WRITTEN TASK
Rewrite the records below with every "computer-use agent" changed to "GUI automation agent", keeping everything else the same.

* * * * *

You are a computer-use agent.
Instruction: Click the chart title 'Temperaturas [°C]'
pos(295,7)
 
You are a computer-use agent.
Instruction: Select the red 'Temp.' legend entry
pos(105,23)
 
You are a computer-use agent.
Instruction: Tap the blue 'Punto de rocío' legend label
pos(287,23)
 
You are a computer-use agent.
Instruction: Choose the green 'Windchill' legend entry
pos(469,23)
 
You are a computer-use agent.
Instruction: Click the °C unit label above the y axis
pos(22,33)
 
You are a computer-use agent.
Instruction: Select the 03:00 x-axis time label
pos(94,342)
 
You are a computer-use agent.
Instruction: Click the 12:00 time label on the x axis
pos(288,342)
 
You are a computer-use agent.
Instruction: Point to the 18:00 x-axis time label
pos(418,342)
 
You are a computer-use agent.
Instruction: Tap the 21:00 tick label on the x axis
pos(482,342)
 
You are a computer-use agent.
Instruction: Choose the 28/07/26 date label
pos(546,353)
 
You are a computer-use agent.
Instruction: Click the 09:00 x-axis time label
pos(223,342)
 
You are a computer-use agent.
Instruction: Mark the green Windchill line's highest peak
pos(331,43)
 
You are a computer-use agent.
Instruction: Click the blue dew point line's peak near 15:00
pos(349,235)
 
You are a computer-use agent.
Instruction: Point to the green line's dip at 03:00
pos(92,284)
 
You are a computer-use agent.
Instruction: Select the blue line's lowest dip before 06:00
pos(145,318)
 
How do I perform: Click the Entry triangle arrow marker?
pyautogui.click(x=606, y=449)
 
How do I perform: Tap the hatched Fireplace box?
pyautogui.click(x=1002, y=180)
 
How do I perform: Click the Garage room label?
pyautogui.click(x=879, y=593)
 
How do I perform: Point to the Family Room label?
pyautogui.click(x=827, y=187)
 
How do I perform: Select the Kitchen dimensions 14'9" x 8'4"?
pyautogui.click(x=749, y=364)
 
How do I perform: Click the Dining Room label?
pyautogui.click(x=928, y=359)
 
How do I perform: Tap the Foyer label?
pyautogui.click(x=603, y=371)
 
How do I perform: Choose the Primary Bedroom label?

* * * * *

THE SOLUTION
You are a GUI automation agent.
Instruction: Click the chart title 'Temperaturas [°C]'
pos(295,7)
 
You are a GUI automation agent.
Instruction: Select the red 'Temp.' legend entry
pos(105,23)
 
You are a GUI automation agent.
Instruction: Tap the blue 'Punto de rocío' legend label
pos(287,23)
 
You are a GUI automation agent.
Instruction: Choose the green 'Windchill' legend entry
pos(469,23)
 
You are a GUI automation agent.
Instruction: Click the °C unit label above the y axis
pos(22,33)
 
You are a GUI automation agent.
Instruction: Select the 03:00 x-axis time label
pos(94,342)
 
You are a GUI automation agent.
Instruction: Click the 12:00 time label on the x axis
pos(288,342)
 
You are a GUI automation agent.
Instruction: Point to the 18:00 x-axis time label
pos(418,342)
 
You are a GUI automation agent.
Instruction: Tap the 21:00 tick label on the x axis
pos(482,342)
 
You are a GUI automation agent.
Instruction: Choose the 28/07/26 date label
pos(546,353)
 
You are a GUI automation agent.
Instruction: Click the 09:00 x-axis time label
pos(223,342)
 
You are a GUI automation agent.
Instruction: Mark the green Windchill line's highest peak
pos(331,43)
 
You are a GUI automation agent.
Instruction: Click the blue dew point line's peak near 15:00
pos(349,235)
 
You are a GUI automation agent.
Instruction: Point to the green line's dip at 03:00
pos(92,284)
 
You are a GUI automation agent.
Instruction: Select the blue line's lowest dip before 06:00
pos(145,318)
 
How do I perform: Click the Entry triangle arrow marker?
pyautogui.click(x=606, y=449)
 
How do I perform: Tap the hatched Fireplace box?
pyautogui.click(x=1002, y=180)
 
How do I perform: Click the Garage room label?
pyautogui.click(x=879, y=593)
 
How do I perform: Point to the Family Room label?
pyautogui.click(x=827, y=187)
 
How do I perform: Select the Kitchen dimensions 14'9" x 8'4"?
pyautogui.click(x=749, y=364)
 
How do I perform: Click the Dining Room label?
pyautogui.click(x=928, y=359)
 
How do I perform: Tap the Foyer label?
pyautogui.click(x=603, y=371)
 
How do I perform: Choose the Primary Bedroom label?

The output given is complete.